(Beginning of Excerpted data)

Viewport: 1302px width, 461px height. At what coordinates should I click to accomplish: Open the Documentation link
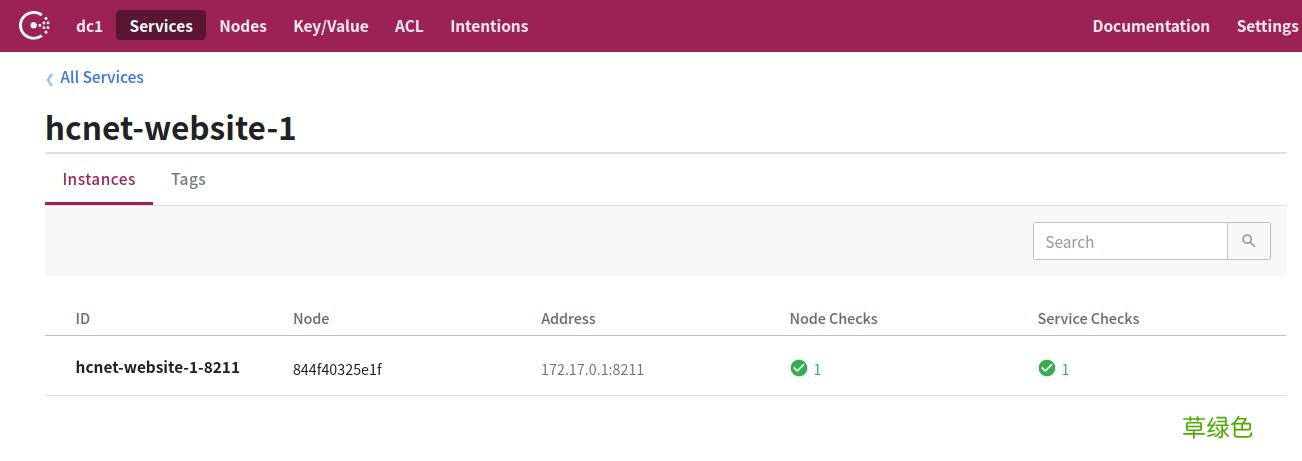1151,26
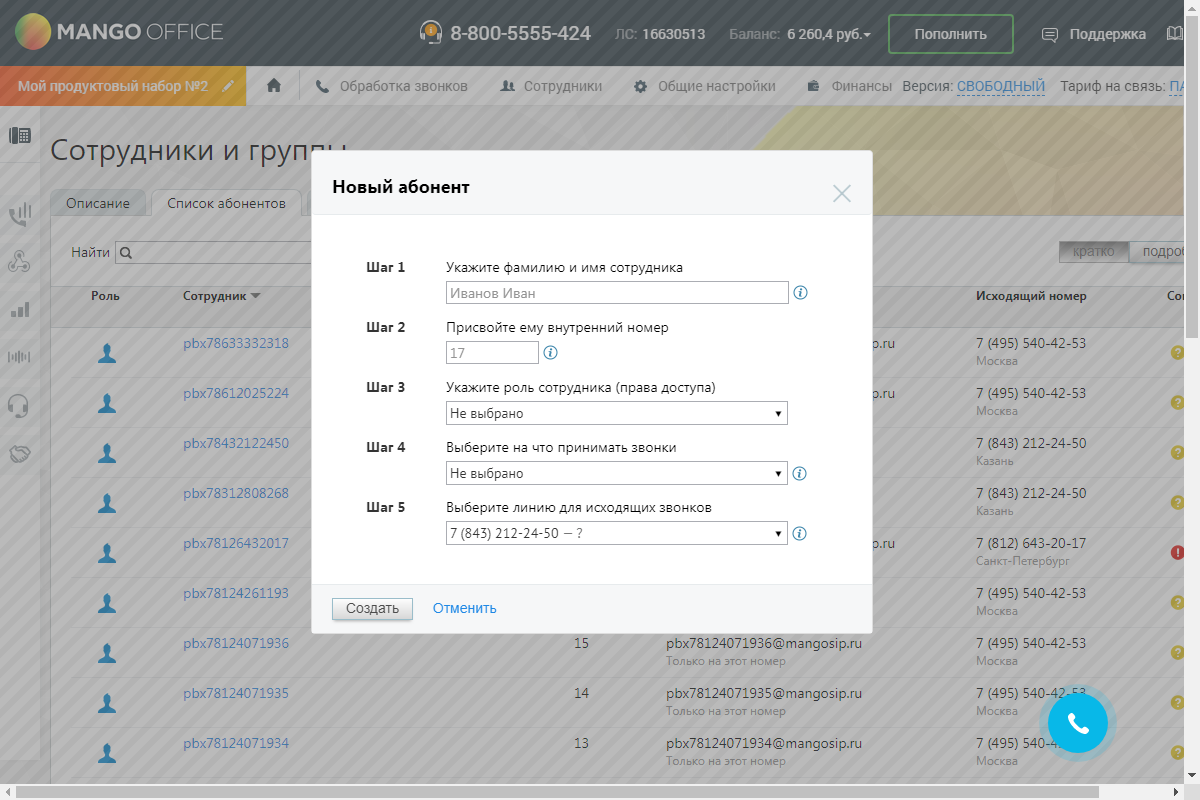Click the home icon in navigation bar
The height and width of the screenshot is (800, 1200).
coord(274,86)
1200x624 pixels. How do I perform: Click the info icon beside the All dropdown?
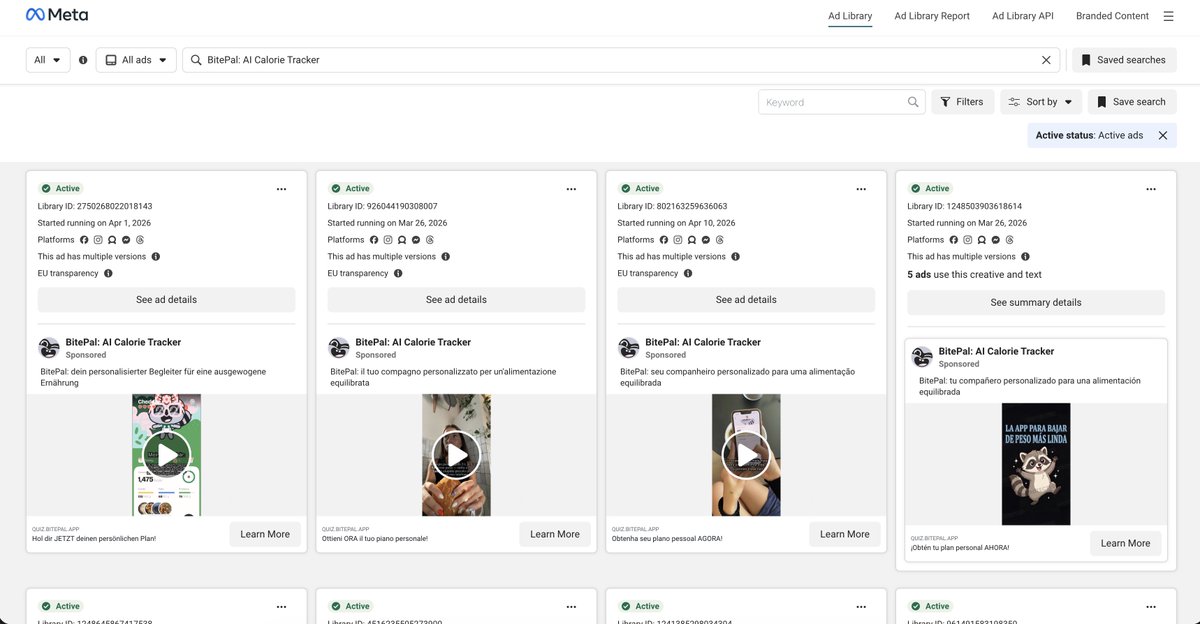pos(83,60)
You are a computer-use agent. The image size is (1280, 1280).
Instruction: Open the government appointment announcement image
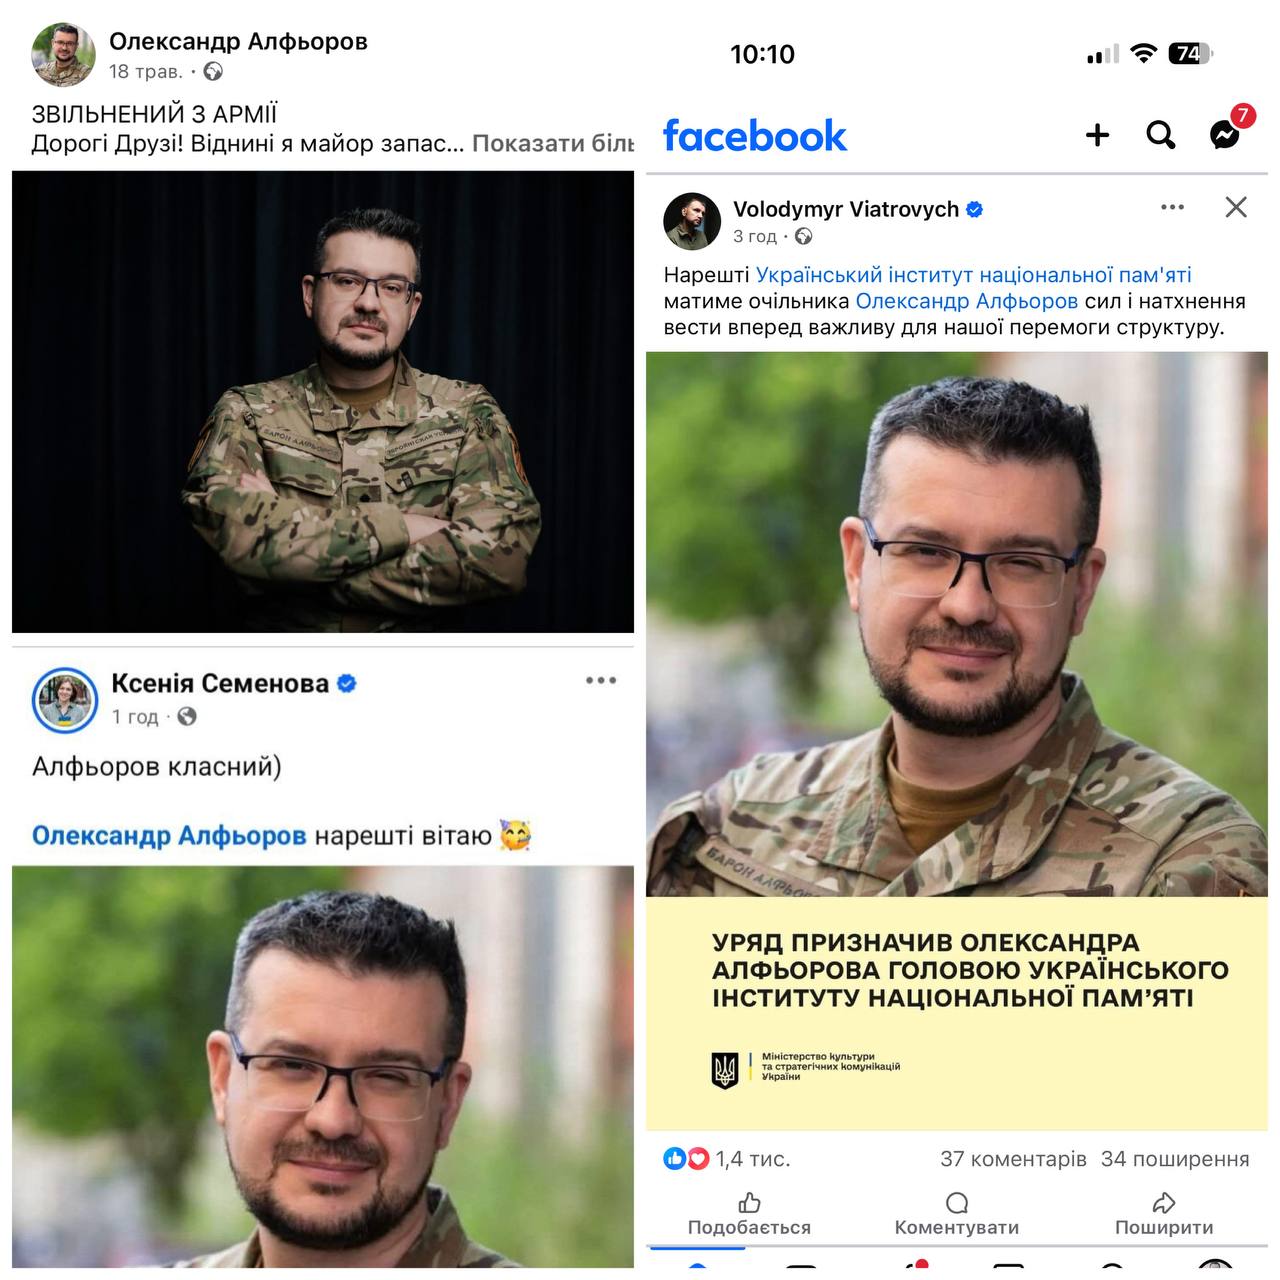[957, 741]
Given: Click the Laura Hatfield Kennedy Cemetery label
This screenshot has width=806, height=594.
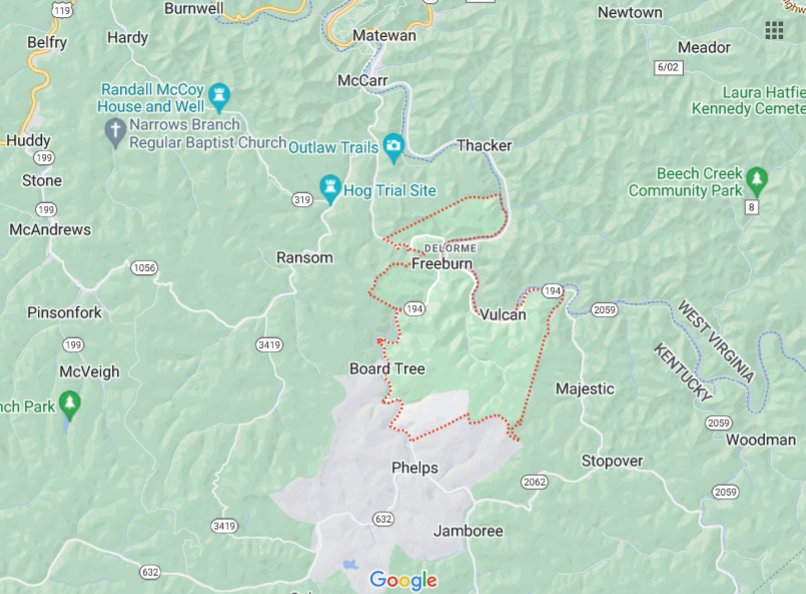Looking at the screenshot, I should [748, 100].
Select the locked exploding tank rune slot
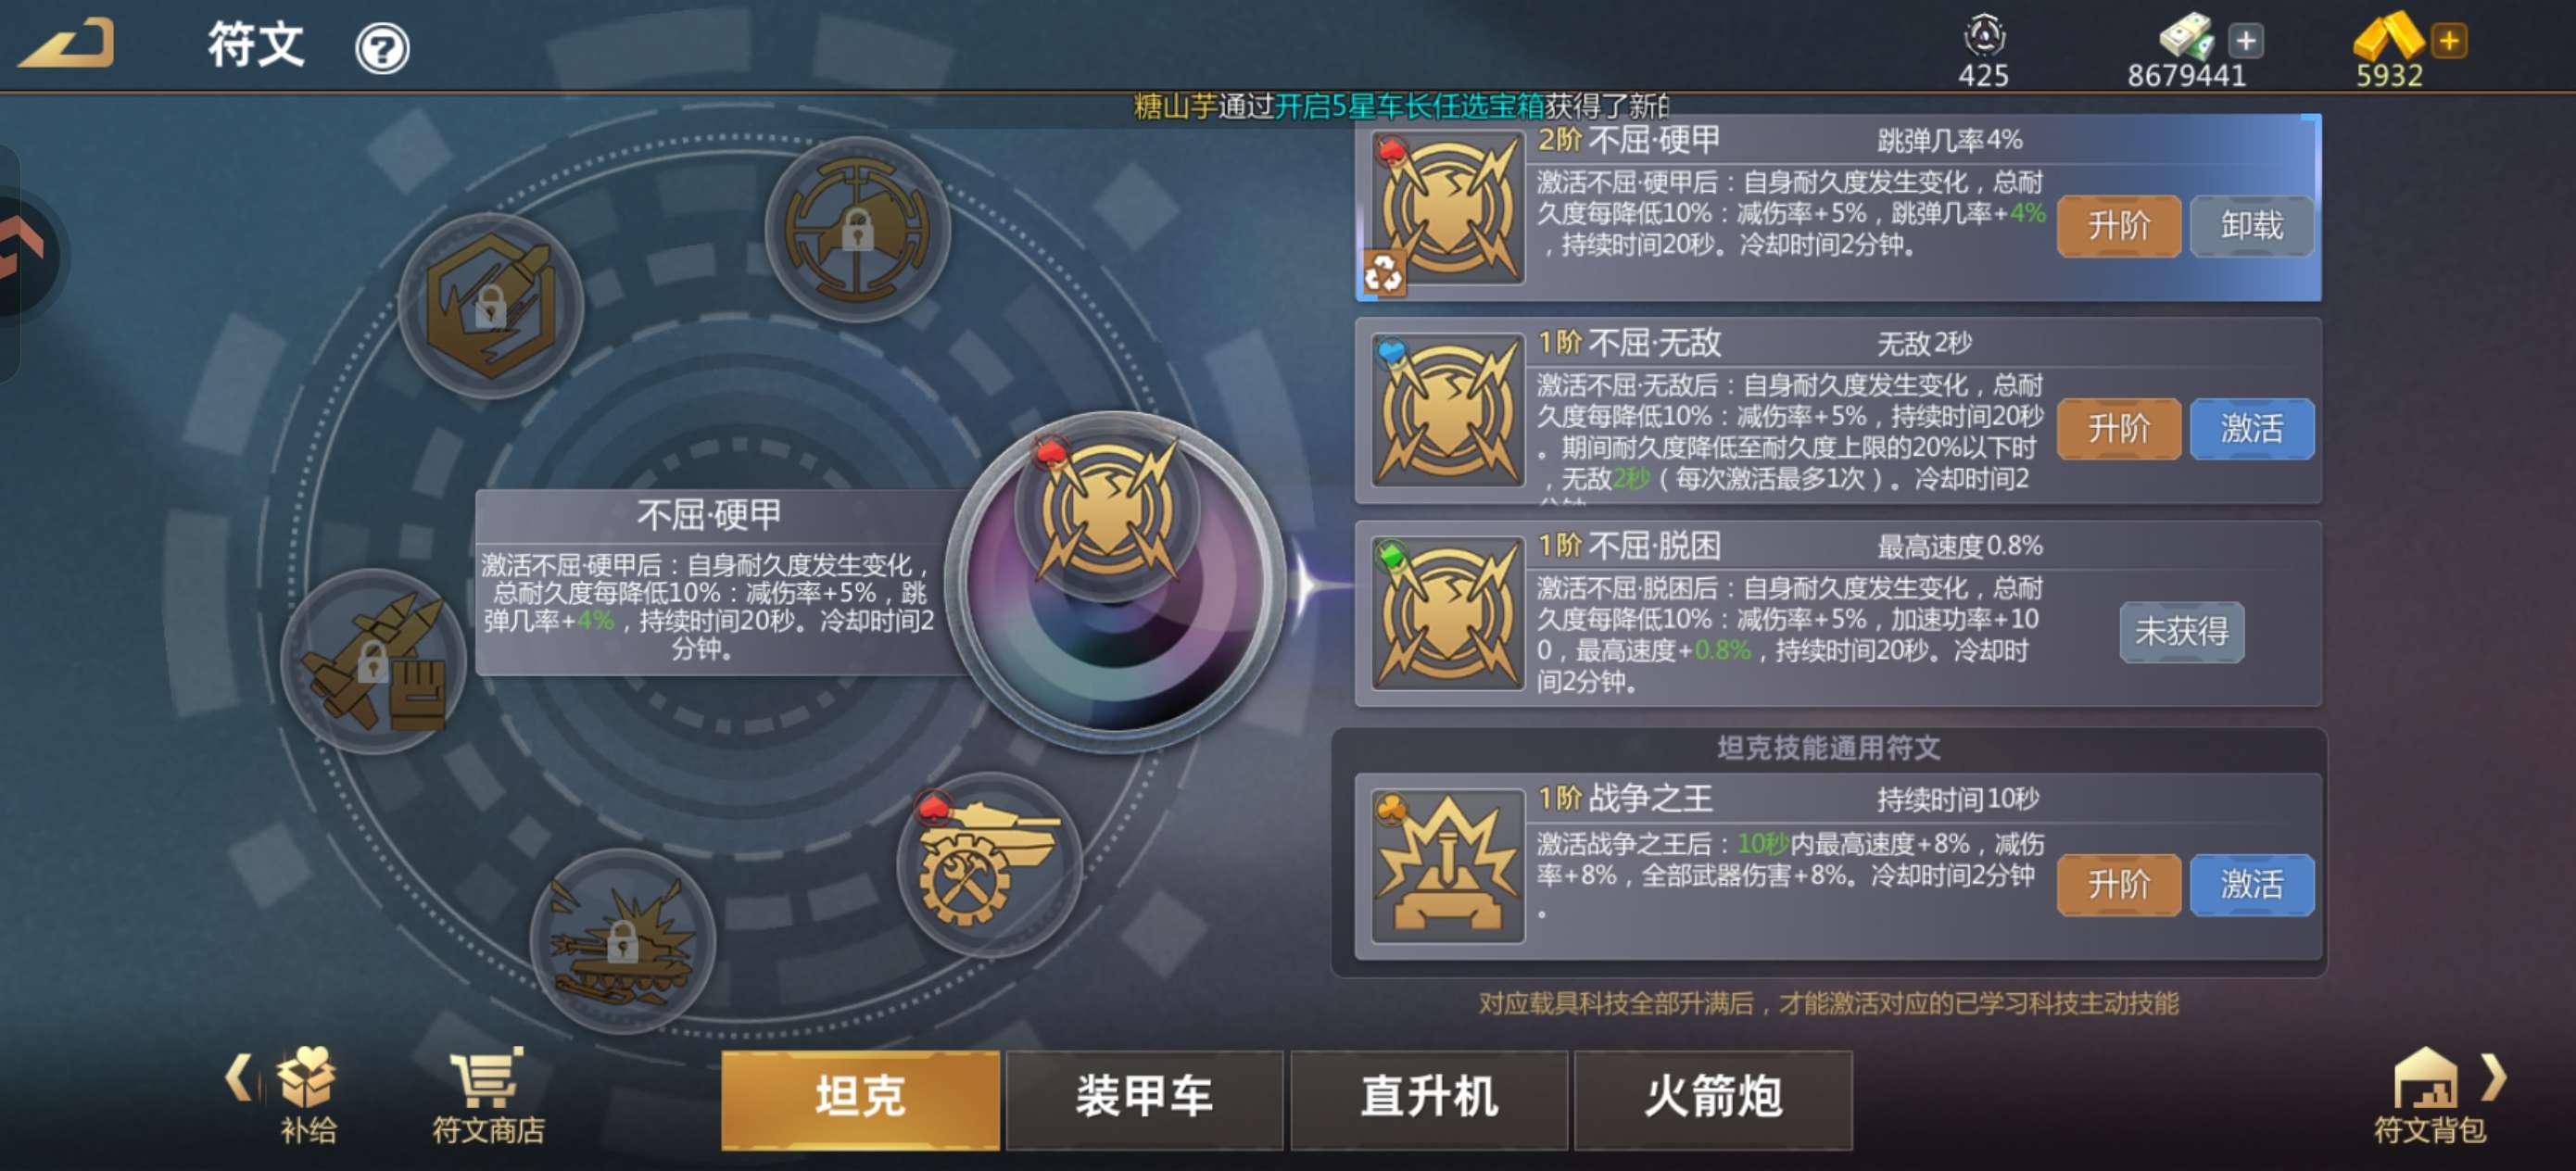 (x=622, y=940)
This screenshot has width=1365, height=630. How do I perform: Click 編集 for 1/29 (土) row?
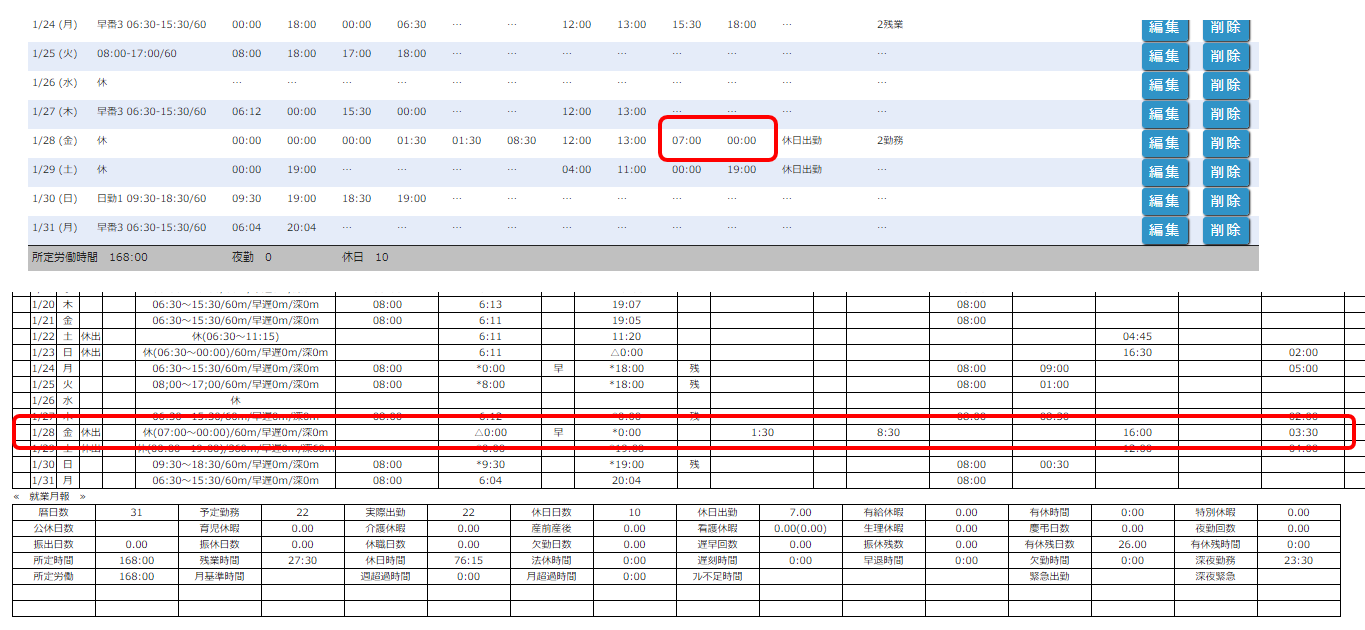[x=1165, y=172]
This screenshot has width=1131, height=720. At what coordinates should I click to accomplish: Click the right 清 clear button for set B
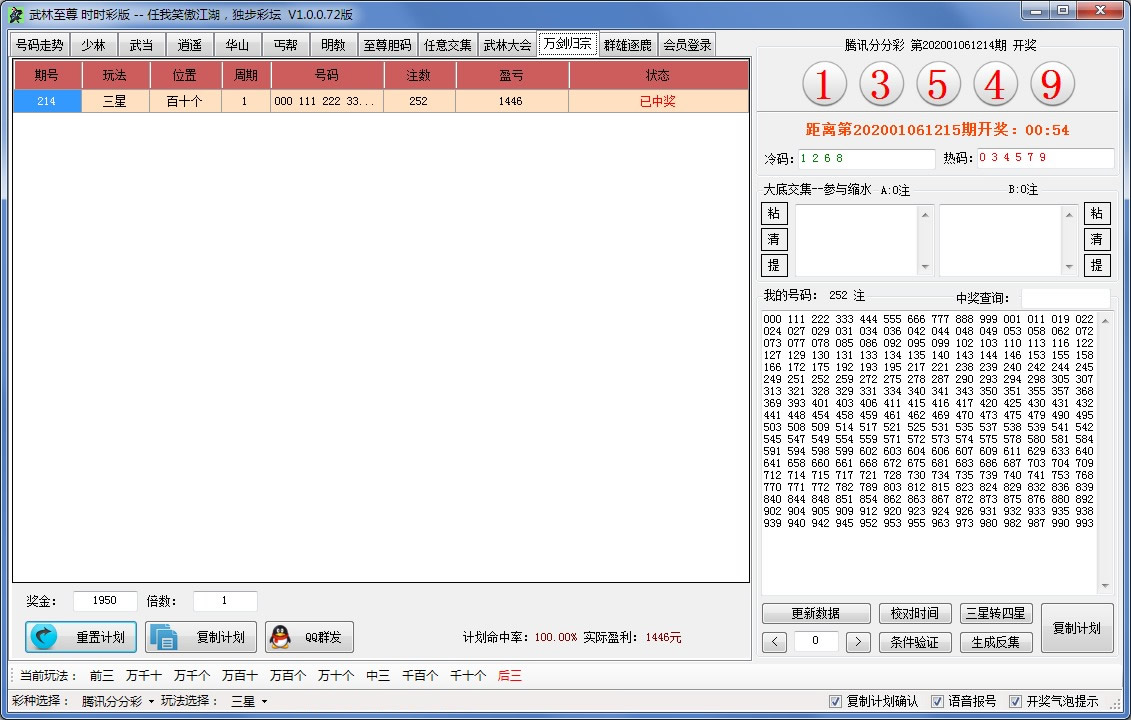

(End of Excerpted data)

Task brief ▸ Repeat the material above precisely as it appears, omitting the images it contains.

Output of the task ▸
Viewport: 1302px width, 461px height. At what coordinates should I click to accomplish: Open the Documentation link
1151,26
Click the home icon in navigation bar
The height and width of the screenshot is (800, 1200).
coord(274,86)
1200x624 pixels. How do I perform: Click the info icon beside the All dropdown?
pos(83,60)
You are a computer-use agent. The image size is (1280, 1280).
Instruction: Open the government appointment announcement image
[957, 741]
Given: Click the Laura Hatfield Kennedy Cemetery label
This screenshot has width=806, height=594.
Looking at the screenshot, I should [748, 100].
Select the locked exploding tank rune slot
 (x=622, y=940)
This screenshot has width=1365, height=630. How do I perform: Click 編集 for 1/29 (土) row?
[x=1165, y=172]
This screenshot has width=1131, height=720. At what coordinates should I click to accomplish: Click the right 清 clear button for set B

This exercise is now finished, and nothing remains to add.